As Microsoft continues to prepare for the upcoming release of its Windows 7 operating system, the Redmond-based company has announced its most recent round of scheduled job layoffs."As we move forward, we will continue to closely monitor the impact of the economic downturn on the company and if necessary, take further actions on our cost structure, including additional job eliminations," Microsoft CEO Steve Ballmer told employees via e-mail.
However, all affected employees were given severance packages, and some of them will be rehired as Microsoft intends to create between 2,000 and 3,000 new jobs over the next 12 months in an effort to shift its business focus.
The company originally announced plans to cut up to 5,000 jobs by June 2010, and appears to be living up to its promise. More job cuts are expected in the future, but Microsoft officials said it's almost done cutting jobs.

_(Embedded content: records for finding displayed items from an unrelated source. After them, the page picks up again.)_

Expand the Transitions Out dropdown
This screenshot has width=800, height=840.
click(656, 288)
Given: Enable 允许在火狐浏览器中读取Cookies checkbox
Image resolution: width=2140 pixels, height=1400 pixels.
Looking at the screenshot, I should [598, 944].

Microsoft recently posted its first quarterly revenue decline in its history as a public company, which shocked many financial analysts. As consumers are less willing to go out and purchase new PCs and notebooks, Microsoft's OS business unit has greatly suffered, with the company also struggling to battle back against the rising popularity of netbooks.
Silicon Valley has suffered through a turbulent global economy, with many tech companies releasing employees. Most tech companies, however, that have been forced to cut jobs will likely not re-hire employees at a later time.